For a short period this month, Venus will be easy to spot and shining brighter than ever. Since Venus is very close to the Sun, it is typically concealed by the glare from the sun. Every 1.6 years or so, it shows up brighter than ever for merely a few months, and then once it is close to the sun again, it is lost from view.

Starting yesterday and going through the end of the month, Venus will be at a magnitude -4.4, which is quite bright and makes it easy to see. Due to its brightness when it does appear, Venus is often referred to as the Evening or Morning star, because it sparkles and shines, much like a huge star. Depending on the orbital cycle, it can appear in either the night or morning sky.

When it appears in the east, it rises and then sets shortly after the sky, making it visible in the evening twilight hours. When it lies in the west of the Sun, it rises and sets a short time before the sun, making it visible in the morning sky.

According to NASA, “Enjoy the view of dazzling Venus as the “evening star” while it lasts, though.

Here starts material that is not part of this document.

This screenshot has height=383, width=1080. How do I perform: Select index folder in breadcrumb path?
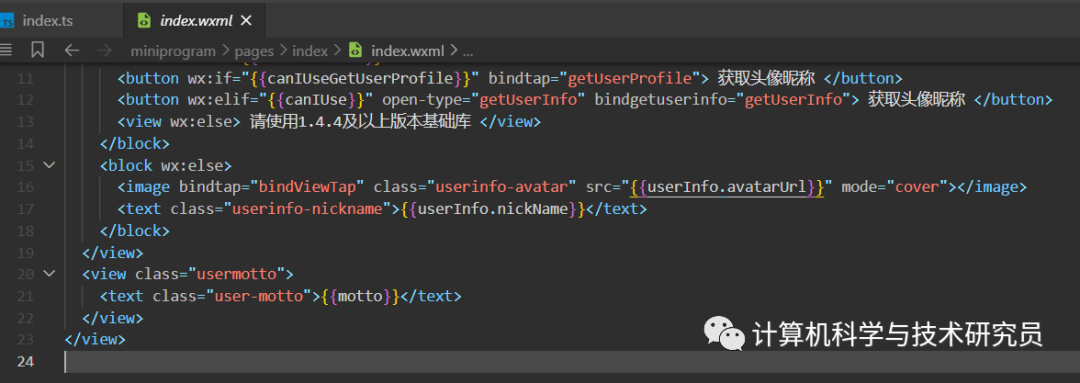point(310,51)
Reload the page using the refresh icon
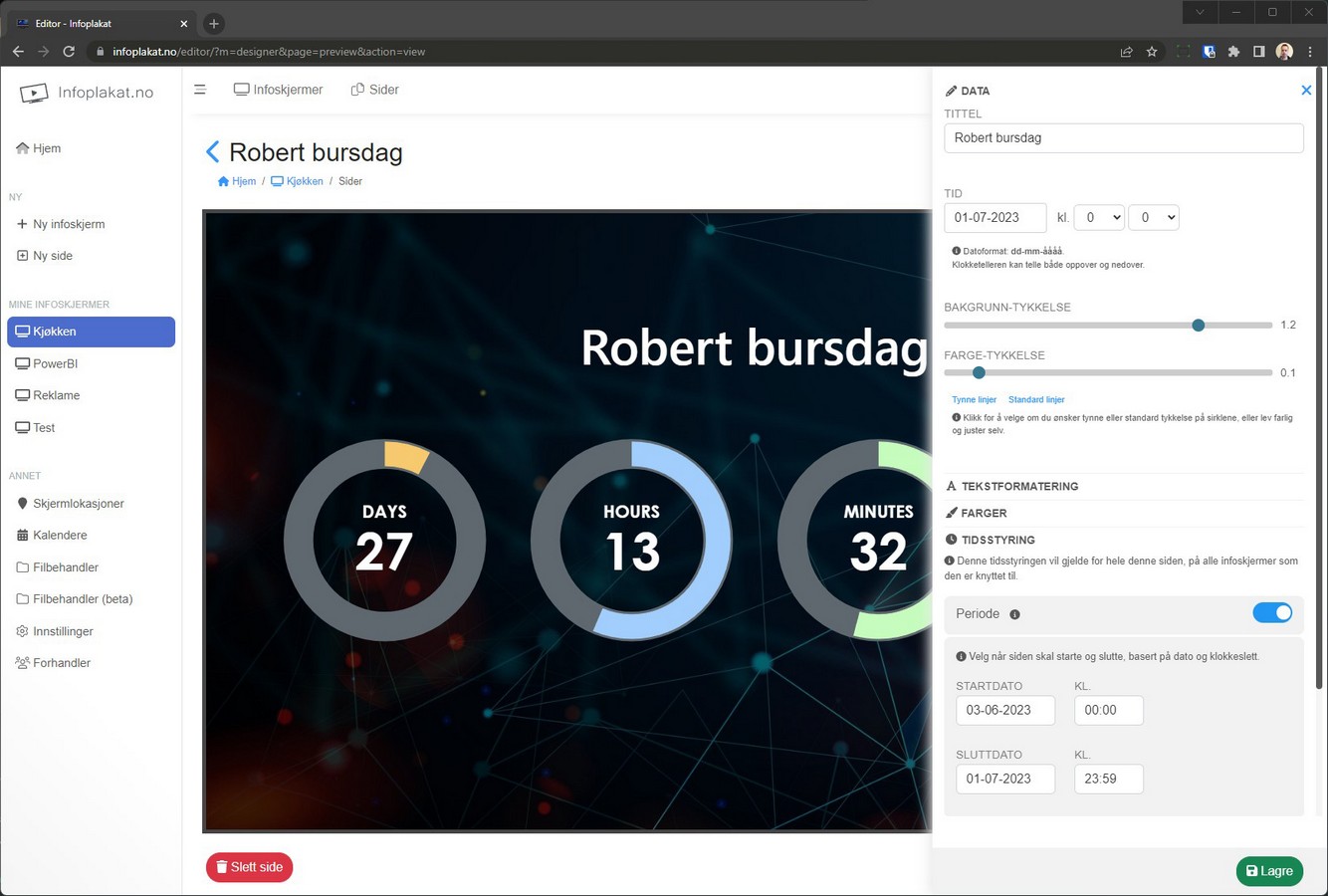 coord(69,52)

Our cloud-covered neighbor planet will sink ever closer to the horizon during the month, disappearing for most of us by New Years’. It’ll reappear in late January as a morning planet preceding the sunrise, and won’t be back in evening skies until December of next year.”

To see Venus this time around, you need only to find the crescent moon. The planet will be directly above it, right after the sunsets. Thankfully, if you miss it by chance, you will be able to see it again at the end of next year, but since this won’t be a hard one to spot, I highly suggest checking it out.

Another amazing offering in the sky this month will be comet Leonard. While comets can be harder to predict than stars, when it comes to brightness, this one will be a hit or miss. But as we get closer to December 14th, you should be able to observe the comet with the naked eye.

Additionally, the Geminids will peak on December 13 and 14, at around 2:00 AM- 4:00 AM ET. During its peak, it will produce up to 150 meteors per hour, making it a sight to see for those who don’t mind being up late in the night.